In some countries, charges are imposed on levels of noise nuisance. Charges are levied on aircraft, for example, on a per aircraft or per passenger basis, according to the type of aircraft and the noise level that is reached during take-off and landing.
The Aircraft Noise Levy Act 1996 was passed in August 1995, establishing a regime for the imposition and collection of an aircraft noise levy. The levy applies at designated airports as a means of recovering costs of Commonwealth noise amelioration programs involving the acquisition and insulation of homes and certain public buildings in high noise areas near those airports.

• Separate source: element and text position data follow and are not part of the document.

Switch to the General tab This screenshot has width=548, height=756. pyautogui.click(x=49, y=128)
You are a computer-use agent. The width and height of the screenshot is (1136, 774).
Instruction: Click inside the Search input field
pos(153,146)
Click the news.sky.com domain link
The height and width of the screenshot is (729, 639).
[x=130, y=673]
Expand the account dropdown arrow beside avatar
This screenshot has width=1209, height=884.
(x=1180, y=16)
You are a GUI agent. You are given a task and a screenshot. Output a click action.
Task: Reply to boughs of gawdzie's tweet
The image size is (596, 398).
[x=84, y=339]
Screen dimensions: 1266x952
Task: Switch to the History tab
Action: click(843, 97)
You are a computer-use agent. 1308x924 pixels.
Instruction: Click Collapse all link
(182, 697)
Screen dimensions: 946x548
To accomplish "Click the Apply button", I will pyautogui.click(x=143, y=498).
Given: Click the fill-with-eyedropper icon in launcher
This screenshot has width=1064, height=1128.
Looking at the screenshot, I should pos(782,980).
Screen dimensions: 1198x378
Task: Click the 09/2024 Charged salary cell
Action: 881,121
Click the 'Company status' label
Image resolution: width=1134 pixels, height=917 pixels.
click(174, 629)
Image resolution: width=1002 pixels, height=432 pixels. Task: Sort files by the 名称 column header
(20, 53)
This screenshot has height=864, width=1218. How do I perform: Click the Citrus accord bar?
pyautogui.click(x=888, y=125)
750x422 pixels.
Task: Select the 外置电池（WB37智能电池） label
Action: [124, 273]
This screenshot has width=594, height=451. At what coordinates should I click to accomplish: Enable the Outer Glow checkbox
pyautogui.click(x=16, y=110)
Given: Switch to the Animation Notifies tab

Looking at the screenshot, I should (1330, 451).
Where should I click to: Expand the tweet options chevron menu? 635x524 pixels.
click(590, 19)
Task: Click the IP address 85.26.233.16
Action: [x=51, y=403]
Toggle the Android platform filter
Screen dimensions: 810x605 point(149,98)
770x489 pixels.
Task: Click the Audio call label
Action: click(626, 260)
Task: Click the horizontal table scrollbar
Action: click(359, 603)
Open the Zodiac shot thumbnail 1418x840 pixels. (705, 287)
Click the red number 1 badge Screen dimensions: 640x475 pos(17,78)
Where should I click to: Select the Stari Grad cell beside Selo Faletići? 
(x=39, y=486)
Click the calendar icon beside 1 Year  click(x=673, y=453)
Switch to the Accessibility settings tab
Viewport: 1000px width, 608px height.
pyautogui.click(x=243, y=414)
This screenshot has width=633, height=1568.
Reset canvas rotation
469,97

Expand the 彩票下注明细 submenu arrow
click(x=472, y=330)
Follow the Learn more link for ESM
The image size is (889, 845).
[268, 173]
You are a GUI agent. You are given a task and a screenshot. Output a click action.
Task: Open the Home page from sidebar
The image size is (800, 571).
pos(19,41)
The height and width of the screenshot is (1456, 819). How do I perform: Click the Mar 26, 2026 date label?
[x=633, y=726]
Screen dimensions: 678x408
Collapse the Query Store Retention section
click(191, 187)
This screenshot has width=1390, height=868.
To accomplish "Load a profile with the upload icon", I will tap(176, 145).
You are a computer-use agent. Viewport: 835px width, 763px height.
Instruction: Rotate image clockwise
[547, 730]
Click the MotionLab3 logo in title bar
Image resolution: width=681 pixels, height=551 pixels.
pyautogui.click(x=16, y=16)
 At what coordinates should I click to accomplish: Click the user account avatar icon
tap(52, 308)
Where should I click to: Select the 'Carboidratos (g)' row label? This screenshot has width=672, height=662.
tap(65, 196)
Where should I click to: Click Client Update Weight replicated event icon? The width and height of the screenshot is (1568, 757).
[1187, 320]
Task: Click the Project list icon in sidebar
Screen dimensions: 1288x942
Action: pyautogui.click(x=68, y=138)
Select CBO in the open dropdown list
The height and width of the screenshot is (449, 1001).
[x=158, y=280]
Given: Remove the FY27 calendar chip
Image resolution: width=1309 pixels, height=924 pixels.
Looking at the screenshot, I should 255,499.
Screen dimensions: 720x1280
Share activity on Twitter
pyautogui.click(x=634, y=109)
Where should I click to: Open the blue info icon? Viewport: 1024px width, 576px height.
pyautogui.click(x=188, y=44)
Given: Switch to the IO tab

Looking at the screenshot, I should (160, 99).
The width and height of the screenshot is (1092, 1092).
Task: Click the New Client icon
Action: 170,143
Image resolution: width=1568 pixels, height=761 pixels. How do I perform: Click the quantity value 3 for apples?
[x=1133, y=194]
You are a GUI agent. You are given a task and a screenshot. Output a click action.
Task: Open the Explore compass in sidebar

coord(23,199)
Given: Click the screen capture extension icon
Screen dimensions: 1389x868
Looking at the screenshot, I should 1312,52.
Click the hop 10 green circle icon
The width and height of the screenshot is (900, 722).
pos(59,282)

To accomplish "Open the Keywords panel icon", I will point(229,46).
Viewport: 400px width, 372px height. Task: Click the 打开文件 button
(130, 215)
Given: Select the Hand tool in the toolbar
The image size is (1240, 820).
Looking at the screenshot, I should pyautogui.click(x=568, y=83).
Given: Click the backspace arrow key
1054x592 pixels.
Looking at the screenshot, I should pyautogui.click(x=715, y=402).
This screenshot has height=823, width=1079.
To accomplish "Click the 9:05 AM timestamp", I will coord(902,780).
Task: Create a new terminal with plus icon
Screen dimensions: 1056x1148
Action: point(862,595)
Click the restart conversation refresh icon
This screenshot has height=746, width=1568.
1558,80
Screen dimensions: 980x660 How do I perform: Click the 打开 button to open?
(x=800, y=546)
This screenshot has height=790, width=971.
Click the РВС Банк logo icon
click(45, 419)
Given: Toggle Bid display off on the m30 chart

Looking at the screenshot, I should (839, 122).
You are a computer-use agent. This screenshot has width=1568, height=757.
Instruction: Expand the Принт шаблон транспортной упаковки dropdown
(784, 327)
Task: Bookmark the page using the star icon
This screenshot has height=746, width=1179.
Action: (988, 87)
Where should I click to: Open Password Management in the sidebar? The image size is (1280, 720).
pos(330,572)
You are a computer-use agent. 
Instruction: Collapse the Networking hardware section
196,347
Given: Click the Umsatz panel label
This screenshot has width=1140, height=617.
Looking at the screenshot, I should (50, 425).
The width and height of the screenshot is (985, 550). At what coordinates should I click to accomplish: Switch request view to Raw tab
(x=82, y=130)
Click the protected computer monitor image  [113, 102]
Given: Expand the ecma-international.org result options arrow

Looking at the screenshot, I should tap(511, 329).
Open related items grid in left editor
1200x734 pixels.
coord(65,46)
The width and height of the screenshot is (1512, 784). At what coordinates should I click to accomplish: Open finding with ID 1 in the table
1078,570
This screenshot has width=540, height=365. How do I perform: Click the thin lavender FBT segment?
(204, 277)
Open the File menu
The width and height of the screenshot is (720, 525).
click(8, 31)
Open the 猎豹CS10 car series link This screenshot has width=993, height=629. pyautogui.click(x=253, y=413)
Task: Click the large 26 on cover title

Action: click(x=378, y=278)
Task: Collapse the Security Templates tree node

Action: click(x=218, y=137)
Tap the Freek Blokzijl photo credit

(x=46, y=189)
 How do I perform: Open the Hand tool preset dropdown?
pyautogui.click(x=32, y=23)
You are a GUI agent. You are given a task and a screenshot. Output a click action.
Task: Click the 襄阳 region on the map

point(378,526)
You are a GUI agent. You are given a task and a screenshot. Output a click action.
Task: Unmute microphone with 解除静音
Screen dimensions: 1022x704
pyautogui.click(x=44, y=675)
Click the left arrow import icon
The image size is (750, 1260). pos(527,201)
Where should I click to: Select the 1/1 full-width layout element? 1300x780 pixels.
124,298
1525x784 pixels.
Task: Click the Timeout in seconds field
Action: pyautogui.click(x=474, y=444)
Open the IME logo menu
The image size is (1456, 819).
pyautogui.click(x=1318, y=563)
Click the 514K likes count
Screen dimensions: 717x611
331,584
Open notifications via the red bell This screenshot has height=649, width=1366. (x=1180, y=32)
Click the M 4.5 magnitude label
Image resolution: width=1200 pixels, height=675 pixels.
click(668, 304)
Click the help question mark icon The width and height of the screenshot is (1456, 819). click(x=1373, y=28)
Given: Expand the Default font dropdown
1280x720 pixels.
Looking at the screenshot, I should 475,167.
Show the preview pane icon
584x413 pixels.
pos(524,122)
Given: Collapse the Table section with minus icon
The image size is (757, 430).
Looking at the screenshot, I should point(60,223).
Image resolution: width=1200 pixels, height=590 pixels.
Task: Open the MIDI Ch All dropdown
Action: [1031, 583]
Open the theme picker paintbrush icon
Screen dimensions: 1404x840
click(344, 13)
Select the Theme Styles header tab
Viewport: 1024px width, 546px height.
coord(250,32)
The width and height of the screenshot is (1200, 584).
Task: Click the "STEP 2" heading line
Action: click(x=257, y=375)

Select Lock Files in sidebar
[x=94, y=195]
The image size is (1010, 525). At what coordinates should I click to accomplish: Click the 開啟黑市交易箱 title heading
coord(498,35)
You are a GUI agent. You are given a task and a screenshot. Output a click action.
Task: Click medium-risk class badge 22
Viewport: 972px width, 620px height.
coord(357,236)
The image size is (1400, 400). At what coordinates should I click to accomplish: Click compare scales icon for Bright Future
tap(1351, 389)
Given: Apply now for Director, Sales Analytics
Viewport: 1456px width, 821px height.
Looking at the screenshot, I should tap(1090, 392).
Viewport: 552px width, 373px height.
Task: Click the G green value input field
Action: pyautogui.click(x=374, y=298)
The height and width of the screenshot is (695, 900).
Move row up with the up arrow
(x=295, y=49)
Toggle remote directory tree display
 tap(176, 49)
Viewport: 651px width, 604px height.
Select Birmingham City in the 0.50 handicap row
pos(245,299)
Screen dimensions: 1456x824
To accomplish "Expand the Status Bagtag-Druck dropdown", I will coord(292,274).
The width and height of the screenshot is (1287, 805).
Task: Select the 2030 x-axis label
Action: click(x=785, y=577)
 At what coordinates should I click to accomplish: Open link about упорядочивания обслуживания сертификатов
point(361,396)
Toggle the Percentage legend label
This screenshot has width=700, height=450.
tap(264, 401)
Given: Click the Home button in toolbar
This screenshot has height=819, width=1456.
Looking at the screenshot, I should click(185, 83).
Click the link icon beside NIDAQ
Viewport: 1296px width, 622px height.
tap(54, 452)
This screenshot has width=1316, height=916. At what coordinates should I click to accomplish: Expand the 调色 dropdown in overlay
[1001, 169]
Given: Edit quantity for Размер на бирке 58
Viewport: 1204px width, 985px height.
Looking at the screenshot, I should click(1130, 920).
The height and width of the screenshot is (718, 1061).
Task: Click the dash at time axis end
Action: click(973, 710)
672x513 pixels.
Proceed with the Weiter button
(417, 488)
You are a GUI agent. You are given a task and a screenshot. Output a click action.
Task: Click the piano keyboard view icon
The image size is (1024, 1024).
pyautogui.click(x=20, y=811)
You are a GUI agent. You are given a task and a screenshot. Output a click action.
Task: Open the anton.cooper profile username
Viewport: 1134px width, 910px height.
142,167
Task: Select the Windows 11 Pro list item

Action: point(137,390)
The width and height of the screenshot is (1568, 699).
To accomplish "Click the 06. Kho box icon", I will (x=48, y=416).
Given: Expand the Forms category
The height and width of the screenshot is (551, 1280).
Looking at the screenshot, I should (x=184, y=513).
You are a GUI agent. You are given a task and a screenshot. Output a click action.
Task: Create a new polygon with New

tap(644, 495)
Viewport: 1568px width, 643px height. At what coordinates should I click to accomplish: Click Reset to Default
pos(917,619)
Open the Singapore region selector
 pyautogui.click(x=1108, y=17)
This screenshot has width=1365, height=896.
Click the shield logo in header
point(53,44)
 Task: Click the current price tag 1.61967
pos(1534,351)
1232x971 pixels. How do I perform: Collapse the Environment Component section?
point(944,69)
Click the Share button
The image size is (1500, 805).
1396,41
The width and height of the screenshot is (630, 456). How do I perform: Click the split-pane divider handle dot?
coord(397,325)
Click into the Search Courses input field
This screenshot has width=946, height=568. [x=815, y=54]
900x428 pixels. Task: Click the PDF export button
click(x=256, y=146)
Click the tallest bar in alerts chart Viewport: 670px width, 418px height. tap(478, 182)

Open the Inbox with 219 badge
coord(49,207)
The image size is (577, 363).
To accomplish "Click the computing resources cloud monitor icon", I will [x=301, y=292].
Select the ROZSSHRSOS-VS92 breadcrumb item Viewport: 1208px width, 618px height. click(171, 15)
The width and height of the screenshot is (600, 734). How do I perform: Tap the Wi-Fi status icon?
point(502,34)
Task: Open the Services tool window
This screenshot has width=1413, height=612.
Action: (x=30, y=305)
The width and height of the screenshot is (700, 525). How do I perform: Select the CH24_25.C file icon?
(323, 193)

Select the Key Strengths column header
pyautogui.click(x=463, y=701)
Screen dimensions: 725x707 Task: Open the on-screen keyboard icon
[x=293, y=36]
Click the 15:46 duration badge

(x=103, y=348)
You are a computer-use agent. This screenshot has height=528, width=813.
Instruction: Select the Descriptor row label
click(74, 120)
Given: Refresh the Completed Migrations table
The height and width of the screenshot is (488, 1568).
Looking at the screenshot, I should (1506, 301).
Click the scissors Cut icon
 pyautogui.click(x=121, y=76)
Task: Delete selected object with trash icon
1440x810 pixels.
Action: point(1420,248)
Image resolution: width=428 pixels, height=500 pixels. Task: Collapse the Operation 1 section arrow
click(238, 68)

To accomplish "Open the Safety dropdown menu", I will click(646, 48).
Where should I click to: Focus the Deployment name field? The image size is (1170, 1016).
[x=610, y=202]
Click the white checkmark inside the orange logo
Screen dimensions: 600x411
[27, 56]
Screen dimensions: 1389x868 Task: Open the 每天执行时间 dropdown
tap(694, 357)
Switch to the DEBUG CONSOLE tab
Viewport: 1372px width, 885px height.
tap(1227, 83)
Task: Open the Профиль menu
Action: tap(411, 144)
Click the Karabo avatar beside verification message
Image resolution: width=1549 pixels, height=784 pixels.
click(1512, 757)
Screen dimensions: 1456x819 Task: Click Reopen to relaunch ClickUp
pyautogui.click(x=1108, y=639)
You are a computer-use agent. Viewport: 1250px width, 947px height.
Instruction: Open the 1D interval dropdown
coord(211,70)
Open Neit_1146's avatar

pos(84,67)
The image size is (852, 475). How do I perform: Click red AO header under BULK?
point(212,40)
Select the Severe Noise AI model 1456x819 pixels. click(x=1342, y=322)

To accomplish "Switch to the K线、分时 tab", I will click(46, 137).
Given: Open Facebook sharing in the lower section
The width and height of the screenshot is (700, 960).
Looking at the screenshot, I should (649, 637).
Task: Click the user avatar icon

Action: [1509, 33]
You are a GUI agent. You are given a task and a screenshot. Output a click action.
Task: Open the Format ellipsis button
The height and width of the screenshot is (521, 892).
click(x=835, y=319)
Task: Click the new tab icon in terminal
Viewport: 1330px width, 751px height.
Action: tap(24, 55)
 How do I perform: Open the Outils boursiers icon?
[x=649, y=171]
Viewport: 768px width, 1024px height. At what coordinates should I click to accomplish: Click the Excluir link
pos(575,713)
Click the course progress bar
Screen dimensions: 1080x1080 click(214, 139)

The levy has been applied to landings of jet aircraft at Sydney Airport since 1 October 1995. It applies to aircraft on both domestic and international routes, regardless of whether they are carrying passengers.
The amount of levy payable for each landing is calculated using a formula specified in subsection 6(1) of the Act which takes into account a 'levy unit' and the 'assessed noise' of the jet aircraft. The levy unit (currently $162.12) is the minimum amount payable by a jet aircraft required to pay the levy. Assessed noise is a combination of three certification levels for aircraft measured at three points (the lateral reference noise measurement point; the flyover noise measurement point; and the approach noise measurement point) specified under the provisions of Volume 1, Annex 16 to the Chicago Convention. The three certification levels vary for each model of aircraft and type of engine. The formula is designed so that the amount of levy payable doubles for each additional 5 EPNdB (Effective Perceived Noise Level in decibels) of noise generated by the aircraft. A typical levy would be $228 per landing for a particular Boeing 737-300 aircraft.
The rate of levy is adjusted with increases in the consumer price index. Revenue estimated for 1996-97 is $37 million, which is expected to recover the costs of the Sydney noise abatement program over 12 years.